With the support of the Lebanese armed forces, UNHCR and NGO partners were able earlier this week to speed up the distribution of additional emergency shelter kits – including plastic sheets, timber and tools – to thousands of refugees living in tents in the Bekaa Valley, eastern Lebanon, so far the region most affected by the massive storm system dubbed "Alexa."
Emergency teams continued on Wednesday, despite blocked roads from the weather conditions. Alternative shelters are also being prepared for refugees whose tents may be affected by the snow, rain and flooding.
Some 125,000 refugees living in the Bekaa have received winter kits and 55,000 more will be reached in the coming days. Humanitarian agencies working throughout Lebanon have distributed 255,000 blankets and more than 6,000 stoves in the past months. Some 45,000 ATM cards (each holding US$150 in value) have also been given to vulnerable families to buy additional stoves and fuel.
Storm Alexa struck Lebanon on Tuesday night, bringing snow to higher areas and rain elsewhere, accompanied by high winds. According to forecasts, conditions are expected to remain difficult for several days, with further snow expected. Reports from Syria and parts of Turkey spoke of similarly grim conditions there.
UNHCR is particularly concerned for the many refugees in Lebanon living in makeshift accommodation, as their homes are fragile and substandard. The number of refugees in Lebanon has increased five-fold over the last year.
"For the hundreds of thousands of refugees in Lebanon, as well as those in neighbouring countries and the displaced in Syria, a storm like this creates immense additional hardship and suffering," said Amin Awad, director of UNHCR's Middle East and North Africa Bureau. "With Lebanon's help, we're doing everything we can to get rapid additional help to people who most need it. This is on top of the winter preparations already done over the past months."

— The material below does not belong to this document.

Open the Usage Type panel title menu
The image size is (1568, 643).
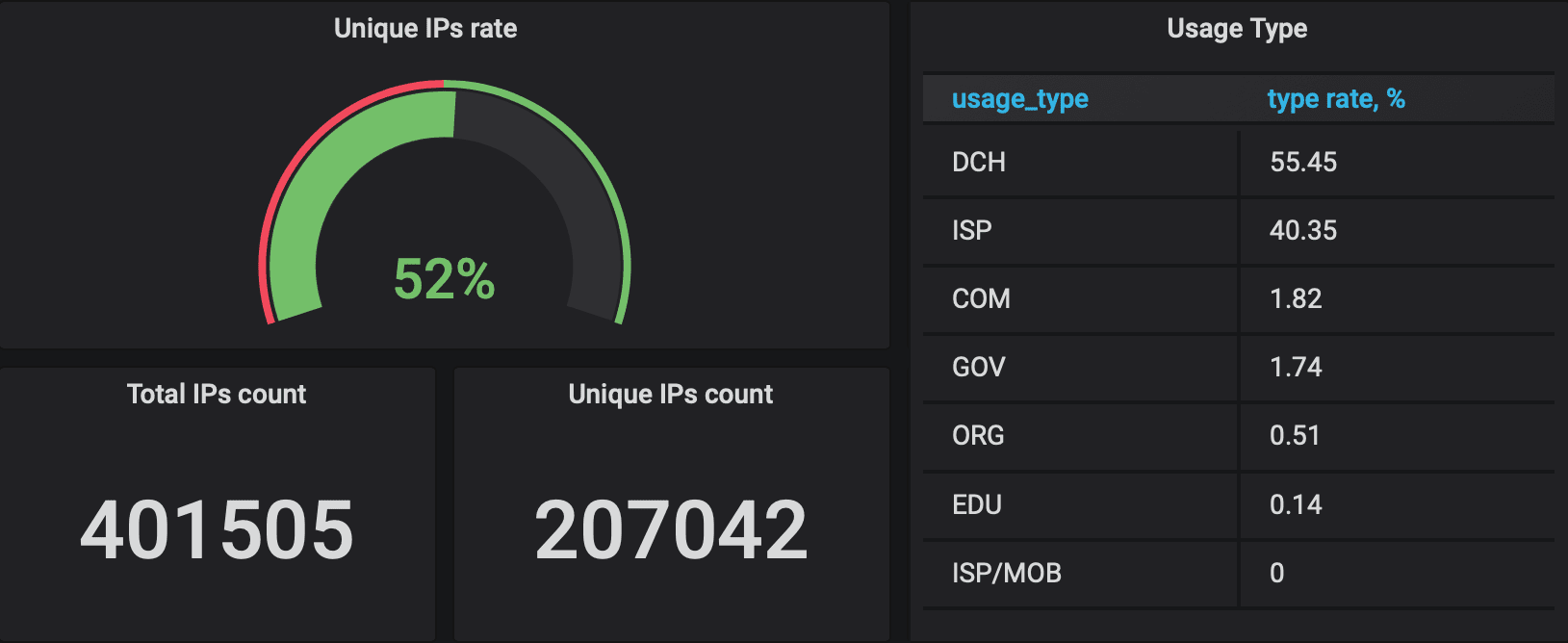tap(1237, 29)
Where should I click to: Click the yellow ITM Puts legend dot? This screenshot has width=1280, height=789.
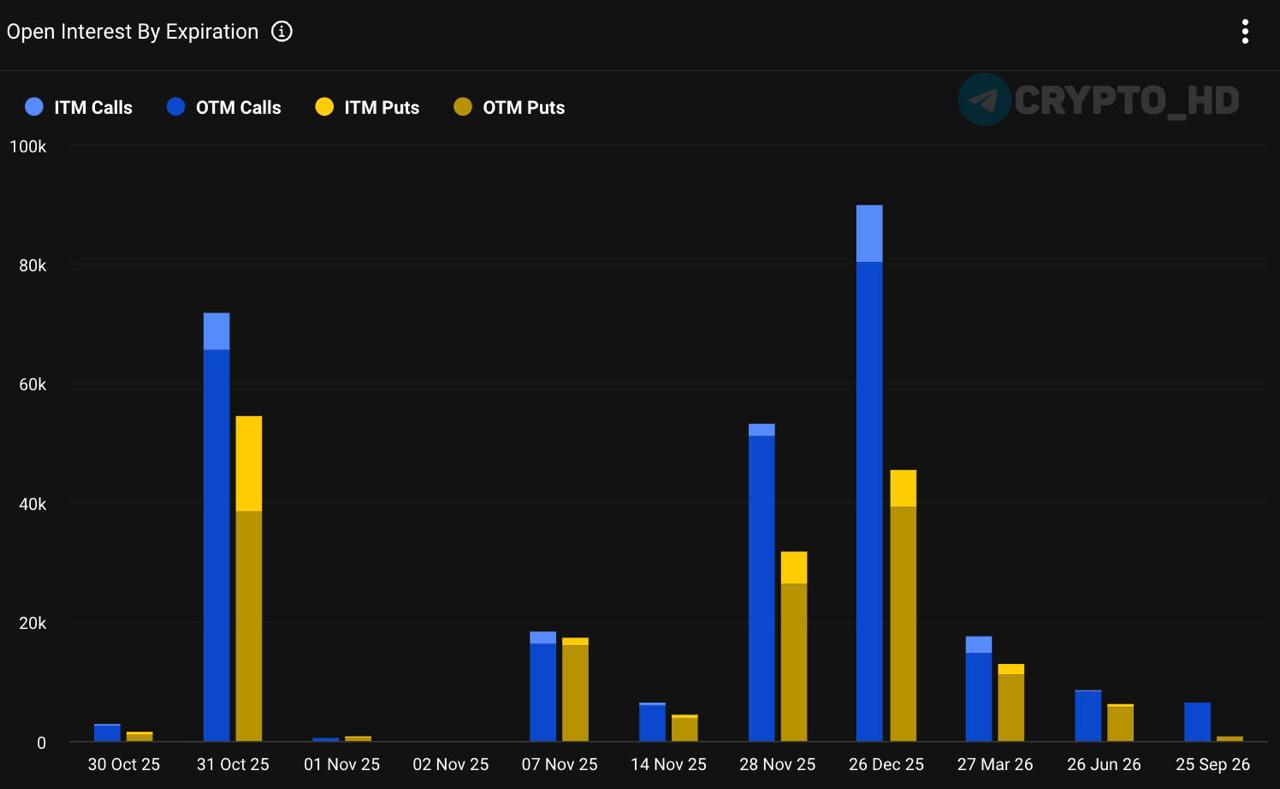pos(324,107)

A host of other humanitarian agencies are working on the winter response in Lebanon, including the World Food Programme, the Norwegian Refugee Council, the International Organization for Migration, Oxfam, Medair, Save the Children, World Vision, Humedica, Mercy Corps, Caritas, Handicap International, Concern, Acted, Danish Refugee Council (DRC)and UNICEF.

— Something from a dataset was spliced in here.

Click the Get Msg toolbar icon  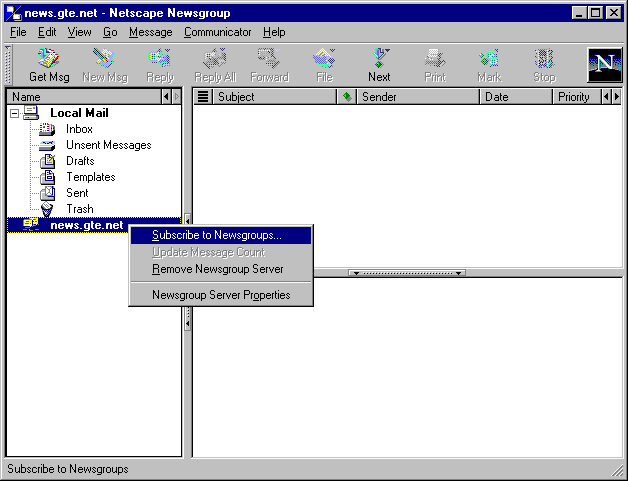pyautogui.click(x=49, y=65)
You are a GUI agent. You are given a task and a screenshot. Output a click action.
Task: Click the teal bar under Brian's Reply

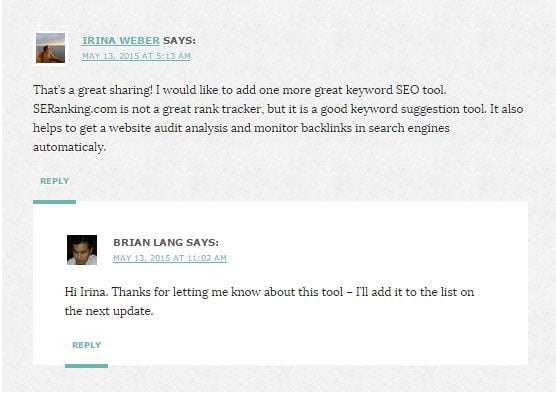click(x=87, y=366)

The UN refugee agency began distributing thermal blankets and other items beginning in November. Across the Middle East UNHCR has distributed some 70,000 plastic tarpaulins to help refugees better prepare their tents and shelters for winter while some have received electric or kerosene heaters.
WFP and its partners are meeting the food needs of newly arrived Syrian refugees in areas affected by the storm in Lebanon with food stocks sufficient to feed 150,000 people. Elsewhere in the country, the UN food agency is providing food assistance to over 600,000 Syrian refugees registered with UNHCR using electronic food vouchers.
Lebanon is at present the largest Syrian refugee-hosting country in the region, with almost 840,000 Syrians either registered as refugees or awaiting registration. Unlike other countries neighbouring Syria, there are no established refugee camps. Instead people are living in the community in nearly 1,600 different areas.
Lebanon has responded generously to the influx, and earlier this week authorized the use of the Lebanese military to help UNHCR in speeding up the delivery of winter aid. As of Wednesday, efforts were focused on getting help to some of the worst affected sites in the Bekaa. In Turkey, UNHCR field teams were blocked from visiting camps around Kilis today due to snow blocking roads in that region.
With almost 2.3 million Syrian refugees around the region and millions more people displaced internally in Syria, winter conditions are a major worry across the humanitarian community. Winter preparation work, involving improvements to shelters, heating, blankets and clothing, has been under way for months. The first cross-border airlift from Iraq into north-east Syria, bringing additional humanitarian winter materials to displaced populations there, is expected to launch later this week – weather permitting.